KUANSING – Polsek Kuantan Tengah menindaklanjuti laporan masyarakat melalui Layanan 110 dengan menertibkan aktivitas Penambangan Emas Tanpa Izin (PETI) jenis stingkai di Sungai Batang Kuantan, Desa Pulau Kedundung, Senin (7/9/2026).
Dalam penertiban itu, tim memusnahkan 1 unit stingkai beserta peralatan tambang dengan cara dibakar di lokasi.
Laporan masuk ke Layanan Kepolisian 110 Polres Kuansing. Warga Desa Pulau Kedundung melaporkan adanya aktivitas PETI jenis stingkai yang beroperasi di depan rumah.
Sebelumnya aktivitas tersebut sudah diperingatkan untuk dihentikan, namun masih nekat beroperasi.

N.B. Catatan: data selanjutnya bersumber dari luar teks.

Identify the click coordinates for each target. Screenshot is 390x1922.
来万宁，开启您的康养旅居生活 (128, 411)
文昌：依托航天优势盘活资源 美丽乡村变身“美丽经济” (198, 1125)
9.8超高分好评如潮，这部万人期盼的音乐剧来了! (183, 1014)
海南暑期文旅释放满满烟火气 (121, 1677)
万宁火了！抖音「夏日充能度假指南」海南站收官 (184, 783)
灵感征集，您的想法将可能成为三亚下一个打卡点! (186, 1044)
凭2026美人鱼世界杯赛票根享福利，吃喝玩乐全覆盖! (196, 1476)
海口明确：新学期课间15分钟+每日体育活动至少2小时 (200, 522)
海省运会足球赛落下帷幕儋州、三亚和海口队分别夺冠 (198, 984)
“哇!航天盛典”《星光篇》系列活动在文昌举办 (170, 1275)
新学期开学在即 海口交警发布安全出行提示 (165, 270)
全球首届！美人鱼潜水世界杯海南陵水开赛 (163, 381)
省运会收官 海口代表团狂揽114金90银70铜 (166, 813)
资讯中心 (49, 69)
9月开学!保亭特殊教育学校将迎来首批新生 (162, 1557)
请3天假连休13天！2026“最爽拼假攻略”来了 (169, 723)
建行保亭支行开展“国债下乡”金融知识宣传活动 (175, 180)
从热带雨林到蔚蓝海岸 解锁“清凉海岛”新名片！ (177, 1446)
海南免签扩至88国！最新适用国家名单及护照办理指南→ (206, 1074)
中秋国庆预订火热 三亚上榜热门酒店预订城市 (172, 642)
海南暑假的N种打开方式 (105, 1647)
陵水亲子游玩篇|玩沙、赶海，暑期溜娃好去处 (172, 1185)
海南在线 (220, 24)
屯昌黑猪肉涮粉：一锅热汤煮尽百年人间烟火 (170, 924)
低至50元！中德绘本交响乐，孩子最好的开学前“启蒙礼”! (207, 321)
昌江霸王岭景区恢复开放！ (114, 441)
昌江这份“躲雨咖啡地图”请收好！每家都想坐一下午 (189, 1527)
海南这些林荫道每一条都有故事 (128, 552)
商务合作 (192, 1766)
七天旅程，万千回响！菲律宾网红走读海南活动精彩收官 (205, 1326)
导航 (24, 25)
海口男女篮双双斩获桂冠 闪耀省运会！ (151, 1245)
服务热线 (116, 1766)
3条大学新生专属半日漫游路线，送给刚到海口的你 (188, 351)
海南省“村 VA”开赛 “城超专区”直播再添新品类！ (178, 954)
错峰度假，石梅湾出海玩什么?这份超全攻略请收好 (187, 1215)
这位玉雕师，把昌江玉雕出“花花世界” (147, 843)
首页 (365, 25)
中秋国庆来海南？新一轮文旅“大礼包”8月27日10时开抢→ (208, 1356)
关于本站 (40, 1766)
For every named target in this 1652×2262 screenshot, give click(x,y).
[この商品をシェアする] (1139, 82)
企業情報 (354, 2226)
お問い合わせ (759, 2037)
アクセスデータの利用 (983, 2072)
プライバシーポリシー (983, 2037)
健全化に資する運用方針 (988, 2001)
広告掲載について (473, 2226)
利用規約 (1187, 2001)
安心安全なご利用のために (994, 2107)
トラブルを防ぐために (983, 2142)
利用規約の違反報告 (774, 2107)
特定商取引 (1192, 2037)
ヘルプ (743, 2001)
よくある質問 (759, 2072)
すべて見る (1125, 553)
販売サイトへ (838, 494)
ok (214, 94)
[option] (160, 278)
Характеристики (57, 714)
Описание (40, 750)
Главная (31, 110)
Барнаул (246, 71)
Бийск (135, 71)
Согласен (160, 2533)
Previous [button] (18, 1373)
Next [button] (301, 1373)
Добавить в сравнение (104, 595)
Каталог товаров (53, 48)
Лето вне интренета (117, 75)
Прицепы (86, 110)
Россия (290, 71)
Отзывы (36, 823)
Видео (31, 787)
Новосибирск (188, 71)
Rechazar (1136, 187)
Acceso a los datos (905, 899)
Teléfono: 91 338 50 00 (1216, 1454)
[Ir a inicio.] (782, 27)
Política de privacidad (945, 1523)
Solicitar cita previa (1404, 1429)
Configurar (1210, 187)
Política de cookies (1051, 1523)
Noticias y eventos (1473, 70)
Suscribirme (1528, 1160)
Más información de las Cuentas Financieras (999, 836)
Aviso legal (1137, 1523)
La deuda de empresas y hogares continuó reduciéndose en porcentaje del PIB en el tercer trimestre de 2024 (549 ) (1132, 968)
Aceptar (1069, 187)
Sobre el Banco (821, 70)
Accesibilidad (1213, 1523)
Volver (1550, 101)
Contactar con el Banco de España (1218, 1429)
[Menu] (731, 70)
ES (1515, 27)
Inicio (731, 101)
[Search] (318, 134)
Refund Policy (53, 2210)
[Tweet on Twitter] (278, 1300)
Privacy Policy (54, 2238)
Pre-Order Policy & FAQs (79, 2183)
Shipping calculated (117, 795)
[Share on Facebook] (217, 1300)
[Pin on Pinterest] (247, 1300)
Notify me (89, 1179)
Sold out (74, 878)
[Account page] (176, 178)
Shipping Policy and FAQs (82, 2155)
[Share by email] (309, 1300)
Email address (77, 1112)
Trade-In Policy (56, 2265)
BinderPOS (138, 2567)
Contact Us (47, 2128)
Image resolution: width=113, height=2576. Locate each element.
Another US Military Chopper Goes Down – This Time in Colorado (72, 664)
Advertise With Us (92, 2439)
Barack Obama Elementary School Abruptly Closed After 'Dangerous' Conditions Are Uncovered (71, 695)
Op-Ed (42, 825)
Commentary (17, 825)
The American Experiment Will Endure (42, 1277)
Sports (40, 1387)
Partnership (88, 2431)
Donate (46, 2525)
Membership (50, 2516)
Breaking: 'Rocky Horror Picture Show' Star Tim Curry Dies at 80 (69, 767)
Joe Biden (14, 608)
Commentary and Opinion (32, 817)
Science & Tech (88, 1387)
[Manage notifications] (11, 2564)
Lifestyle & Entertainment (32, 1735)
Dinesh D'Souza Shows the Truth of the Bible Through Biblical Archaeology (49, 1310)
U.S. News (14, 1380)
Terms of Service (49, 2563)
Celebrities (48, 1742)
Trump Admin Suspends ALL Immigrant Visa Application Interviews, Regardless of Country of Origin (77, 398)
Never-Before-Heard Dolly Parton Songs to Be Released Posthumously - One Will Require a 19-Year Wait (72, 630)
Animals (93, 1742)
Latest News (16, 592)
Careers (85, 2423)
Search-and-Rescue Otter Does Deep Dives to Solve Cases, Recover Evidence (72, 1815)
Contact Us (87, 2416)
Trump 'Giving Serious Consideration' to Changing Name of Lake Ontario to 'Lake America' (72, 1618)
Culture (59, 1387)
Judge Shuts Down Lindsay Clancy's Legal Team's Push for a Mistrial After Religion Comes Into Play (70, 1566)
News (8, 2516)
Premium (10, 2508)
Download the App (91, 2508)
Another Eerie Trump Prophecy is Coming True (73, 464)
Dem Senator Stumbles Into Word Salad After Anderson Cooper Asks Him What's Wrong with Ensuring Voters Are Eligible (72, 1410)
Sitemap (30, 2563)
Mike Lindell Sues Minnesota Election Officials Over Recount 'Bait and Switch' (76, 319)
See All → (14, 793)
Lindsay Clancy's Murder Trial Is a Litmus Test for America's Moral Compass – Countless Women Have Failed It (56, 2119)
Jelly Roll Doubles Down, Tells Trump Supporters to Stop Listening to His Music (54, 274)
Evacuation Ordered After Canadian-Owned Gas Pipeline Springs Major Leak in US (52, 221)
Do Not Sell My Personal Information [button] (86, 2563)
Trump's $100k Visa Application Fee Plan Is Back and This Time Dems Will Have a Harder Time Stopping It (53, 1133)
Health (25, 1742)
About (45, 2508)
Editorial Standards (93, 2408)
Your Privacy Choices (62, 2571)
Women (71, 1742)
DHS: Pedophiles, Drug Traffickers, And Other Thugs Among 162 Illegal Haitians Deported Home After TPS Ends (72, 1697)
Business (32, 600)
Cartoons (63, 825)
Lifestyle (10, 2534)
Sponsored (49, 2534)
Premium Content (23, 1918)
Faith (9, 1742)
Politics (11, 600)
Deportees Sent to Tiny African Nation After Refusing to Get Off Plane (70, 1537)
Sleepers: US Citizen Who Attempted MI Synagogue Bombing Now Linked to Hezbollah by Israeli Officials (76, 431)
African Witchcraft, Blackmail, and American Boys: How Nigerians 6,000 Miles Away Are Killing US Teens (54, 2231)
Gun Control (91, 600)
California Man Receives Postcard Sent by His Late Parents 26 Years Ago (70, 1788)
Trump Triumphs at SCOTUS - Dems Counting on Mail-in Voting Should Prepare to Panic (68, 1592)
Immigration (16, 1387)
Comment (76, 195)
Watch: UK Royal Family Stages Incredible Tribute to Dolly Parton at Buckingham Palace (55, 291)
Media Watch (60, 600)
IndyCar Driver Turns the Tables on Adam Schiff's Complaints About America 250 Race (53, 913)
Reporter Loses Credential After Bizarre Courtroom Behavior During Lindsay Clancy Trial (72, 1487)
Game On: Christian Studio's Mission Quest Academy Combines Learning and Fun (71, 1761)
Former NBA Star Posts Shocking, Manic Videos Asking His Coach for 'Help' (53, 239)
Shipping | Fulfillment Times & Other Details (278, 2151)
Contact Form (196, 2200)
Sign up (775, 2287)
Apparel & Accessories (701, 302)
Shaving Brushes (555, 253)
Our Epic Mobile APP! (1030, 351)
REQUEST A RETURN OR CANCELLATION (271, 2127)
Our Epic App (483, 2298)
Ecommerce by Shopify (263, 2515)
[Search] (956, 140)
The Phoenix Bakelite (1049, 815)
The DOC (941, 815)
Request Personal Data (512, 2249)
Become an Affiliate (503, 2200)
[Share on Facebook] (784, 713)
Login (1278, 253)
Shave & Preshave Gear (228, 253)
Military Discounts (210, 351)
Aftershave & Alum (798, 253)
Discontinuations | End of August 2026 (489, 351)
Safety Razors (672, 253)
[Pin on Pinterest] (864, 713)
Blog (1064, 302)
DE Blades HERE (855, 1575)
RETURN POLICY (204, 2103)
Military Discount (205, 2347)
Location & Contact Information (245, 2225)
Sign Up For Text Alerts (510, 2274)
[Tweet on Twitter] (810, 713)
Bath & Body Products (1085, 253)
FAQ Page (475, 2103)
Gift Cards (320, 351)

Pelaku Kabur Berenang saat Petugas Datang
Menerima laporan, tim yang dipimpin Ps. KSPK III, Aipda Refi Ronal bersama Ps Panitmin Intel Aipda Amin Suryadi dan Bhabinkamtibmas Brigadir Julius langsung ke lokasi.
Setibanya di Sungai Batang Kuantan, tim mendapati satu unit stingkai sedang beroperasi.
Mengetahui kedatangan tim, pelaku melarikan diri dengan berenang ke tengah sungai. Dalam kegiatan ini tidak ada pelaku yang berhasil diamankan.
Peralatan PETI Dimusnahkan dengan Dibakar
Karena pelaku kabur, tim melakukan tindakan tegas terhadap barang bukti yang ditinggalkan.
Seluruh mesin dan peralatan PETI dimusnahkan di tempat dengan cara dibakar agar tidak dapat digunakan kembali. Tidak ada barang bukti yang dibawa ke Mapolsek.
Kapolres Kuansing, AKBP Hidayat Perdana, S.H, S.I.K, M.H melalui Kapolsek Kuantan Tengah AKP Linter Sihaloho menegaskan setiap laporan 110 akan ditindaklanjuti sesuai ketentuan hukum.
“Setiap informasi dari masyarakat merupakan bagian penting dalam menjaga keamanan dan ketertiban. Kami mengimbau masyarakat terus menyampaikan informasi apabila menemukan aktivitas yang berpotensi mengganggu lingkungan,” ujar AKP Linter.
Polsek Kuantan Tengah Imbau Warga Jaga Sungai Batang Kuantan
AKP Linter juga mengingatkan masyarakat agar tidak melakukan PETI. Selain melanggar hukum, kegiatan itu berdampak buruk pada lingkungan dan ekosistem sungai.
Polsek Kuantan Tengah mengajak warga bersama-sama menjaga kelestarian Sungai Batang Kuantan dan tidak ragu melapor jika menemukan aktivitas PETI.